### Problem requirements
Rewrite the listing below as a numbered list, skipping any blank lines and leaving out the pictures.

### Source material
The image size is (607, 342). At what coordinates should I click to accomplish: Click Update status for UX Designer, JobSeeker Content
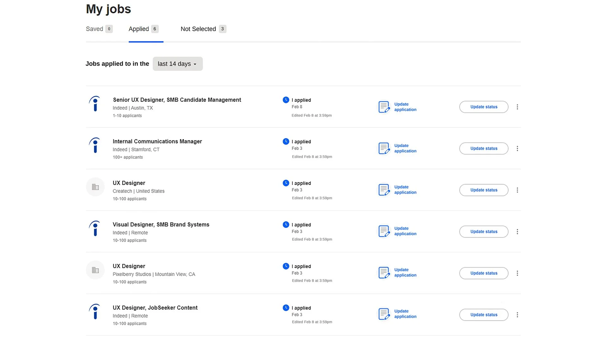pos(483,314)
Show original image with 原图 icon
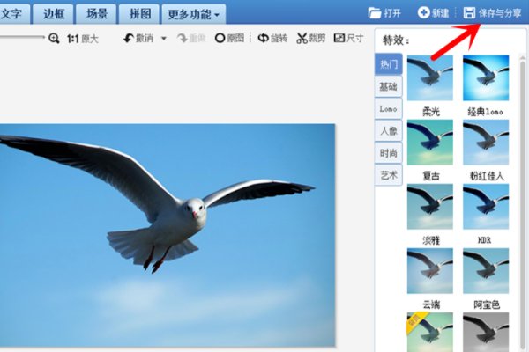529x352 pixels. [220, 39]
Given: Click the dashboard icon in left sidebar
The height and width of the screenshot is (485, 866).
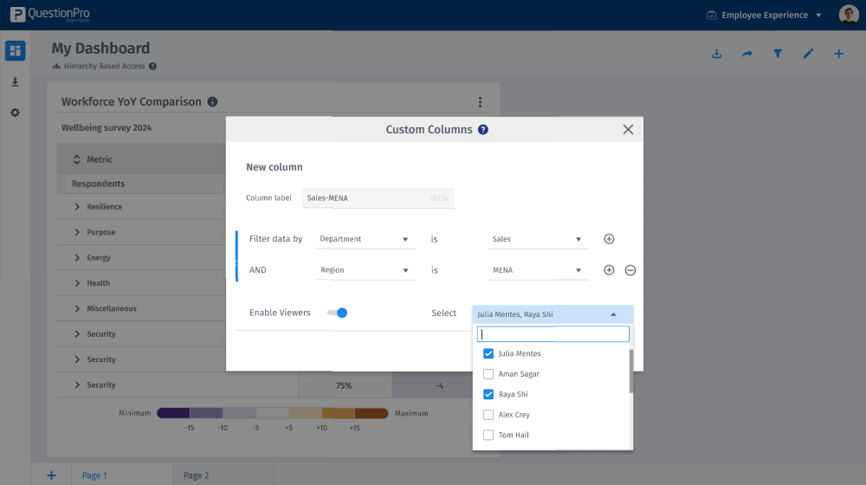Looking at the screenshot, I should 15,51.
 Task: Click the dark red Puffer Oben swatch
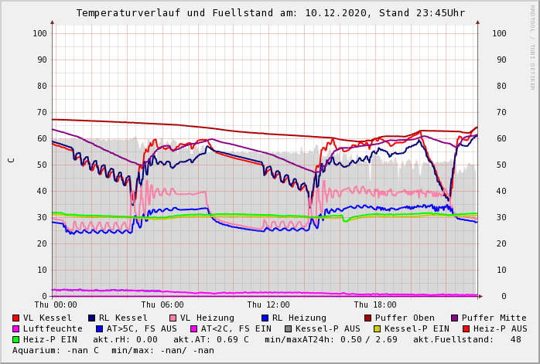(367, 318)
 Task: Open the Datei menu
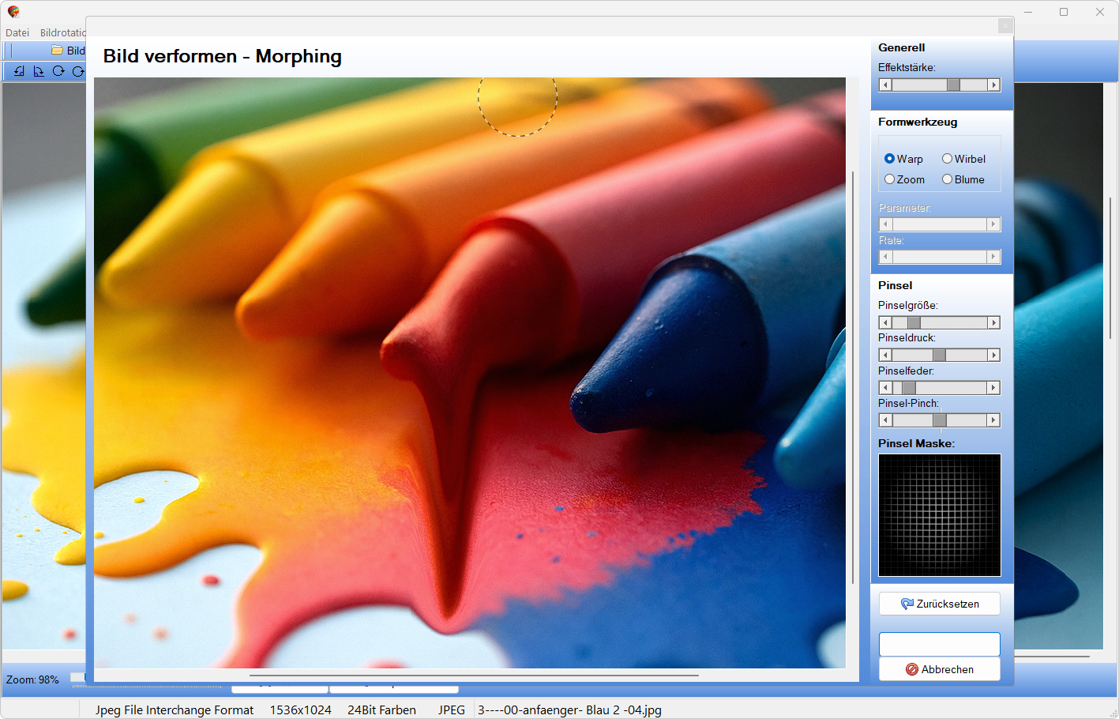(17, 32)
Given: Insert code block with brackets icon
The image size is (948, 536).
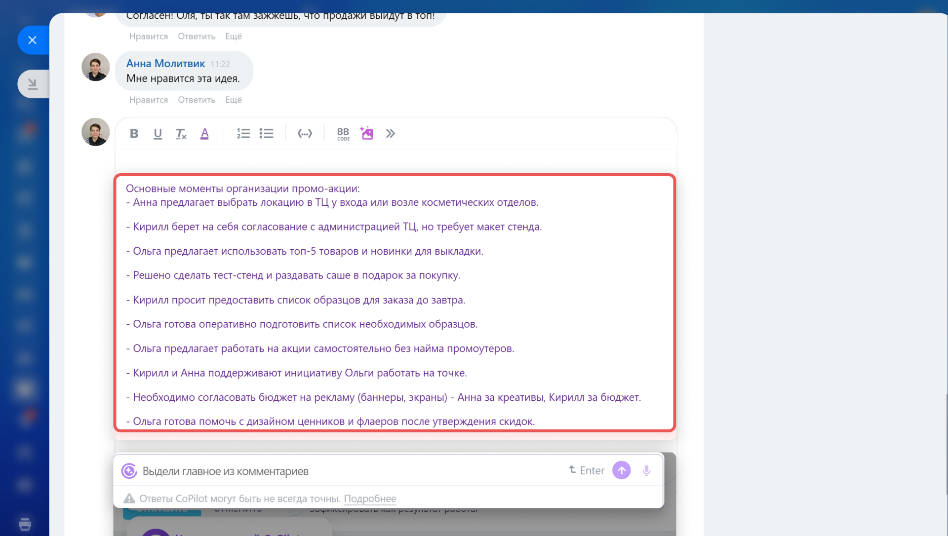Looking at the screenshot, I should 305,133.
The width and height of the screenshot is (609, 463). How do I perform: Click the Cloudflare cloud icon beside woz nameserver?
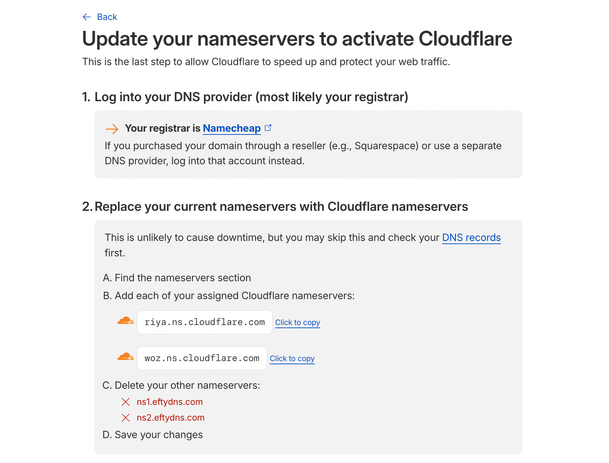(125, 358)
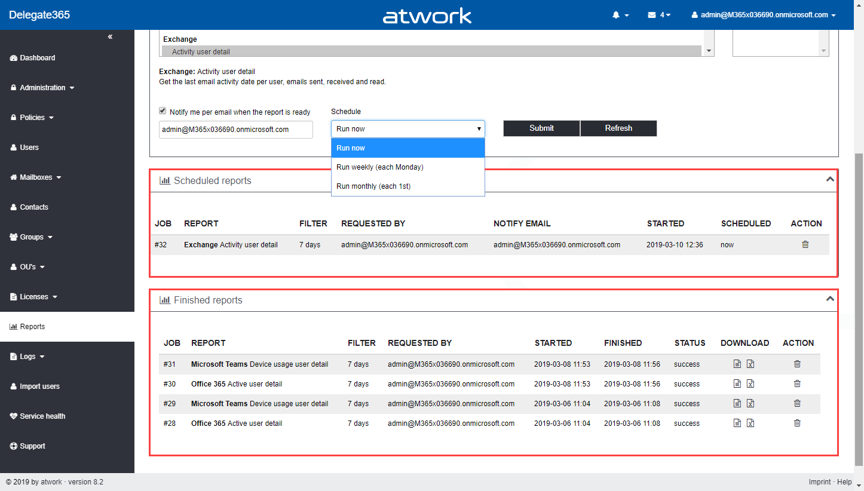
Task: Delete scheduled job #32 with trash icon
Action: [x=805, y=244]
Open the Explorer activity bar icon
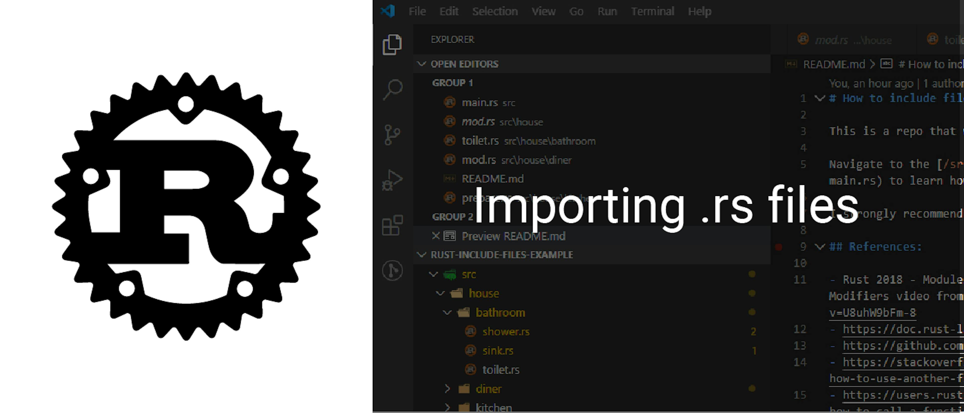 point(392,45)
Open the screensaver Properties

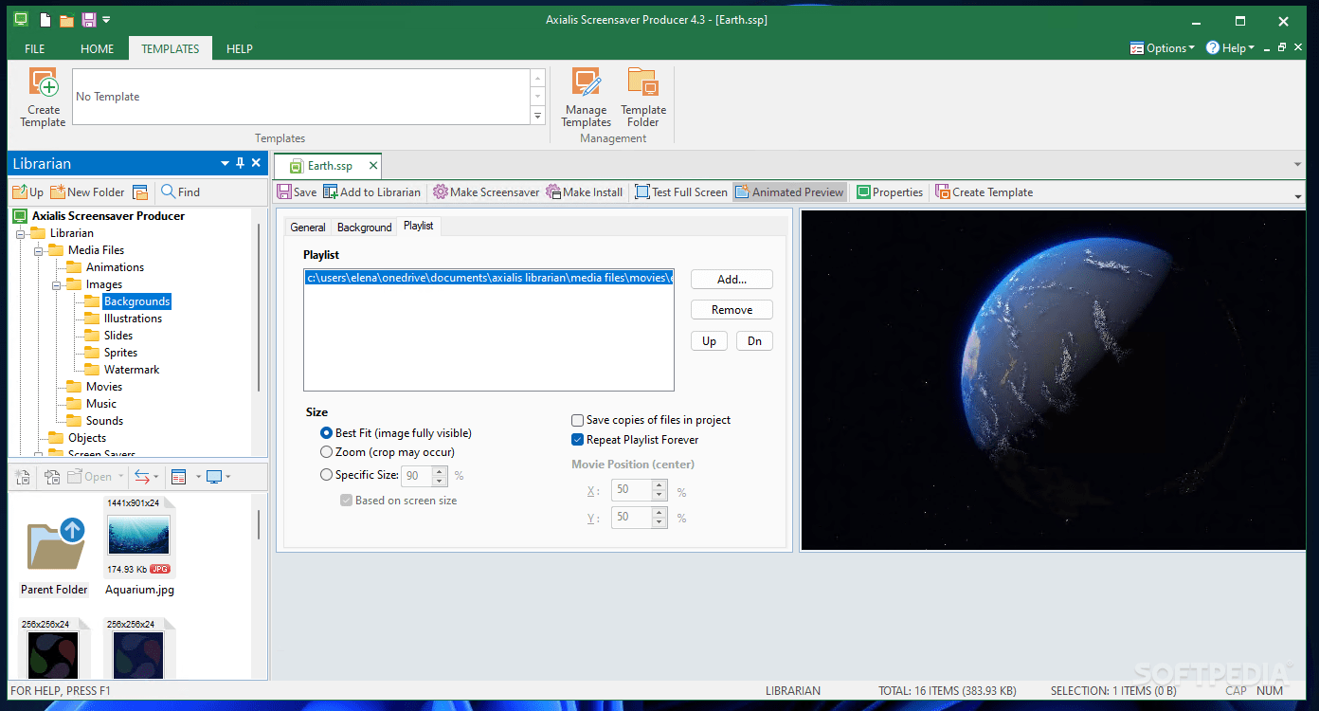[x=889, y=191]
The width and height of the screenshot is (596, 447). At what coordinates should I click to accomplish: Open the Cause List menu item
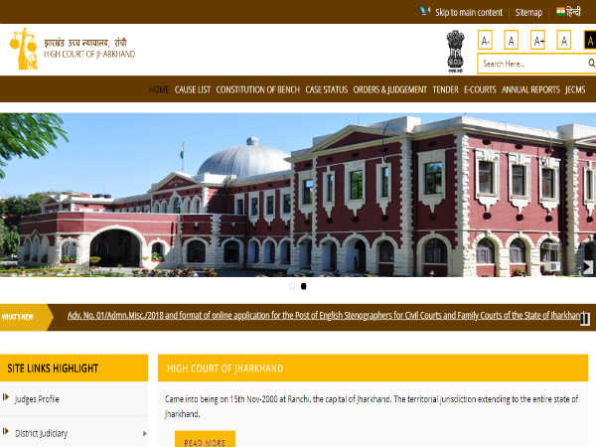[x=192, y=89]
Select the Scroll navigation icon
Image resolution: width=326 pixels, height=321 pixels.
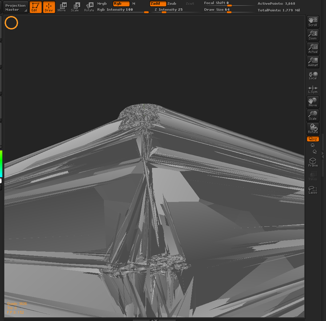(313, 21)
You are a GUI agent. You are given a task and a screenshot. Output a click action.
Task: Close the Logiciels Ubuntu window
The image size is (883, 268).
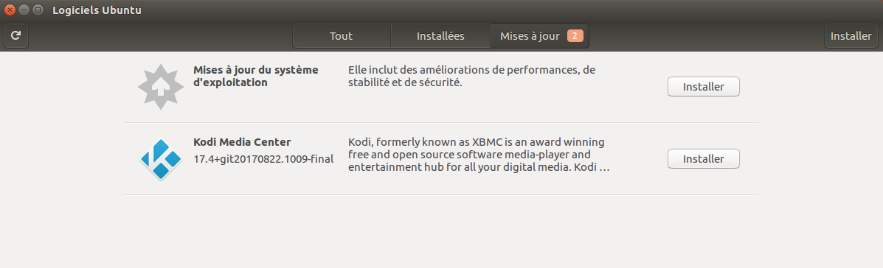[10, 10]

### Reply to the exercise
1. The image size is (607, 342). At what coordinates should I click to accomplish: Click Update status for UX Designer, JobSeeker Content
2. pos(483,314)
3. Show original image with 原图 icon
4. 529x352 pixels. [220, 39]
5. Given: Click the dashboard icon in left sidebar
6. The height and width of the screenshot is (485, 866).
7. Looking at the screenshot, I should 15,51.
8.  Task: Click the dark red Puffer Oben swatch
9. (367, 318)
10.  Task: Open the Datei menu
11. (17, 32)
12. Given: Insert code block with brackets icon
13. The image size is (948, 536).
14. Looking at the screenshot, I should 305,133.
15. The width and height of the screenshot is (609, 463). How do I perform: Click the Cloudflare cloud icon beside woz nameserver?
16. (125, 358)
17. Task: Delete scheduled job #32 with trash icon
18. Action: [x=805, y=244]
19. Open the Explorer activity bar icon
20.  point(392,45)
21. Open the screensaver Properties
22. [x=889, y=191]
23. The width and height of the screenshot is (596, 447). At what coordinates should I click to accomplish: Open the Cause List menu item
24. [x=192, y=89]
25. Select the Scroll navigation icon
26. Image resolution: width=326 pixels, height=321 pixels.
27. (313, 21)
28. You are a GUI agent. You are given a task and a screenshot. Output a click action.
29. Task: Close the Logiciels Ubuntu window
30. The image size is (883, 268).
31. [10, 10]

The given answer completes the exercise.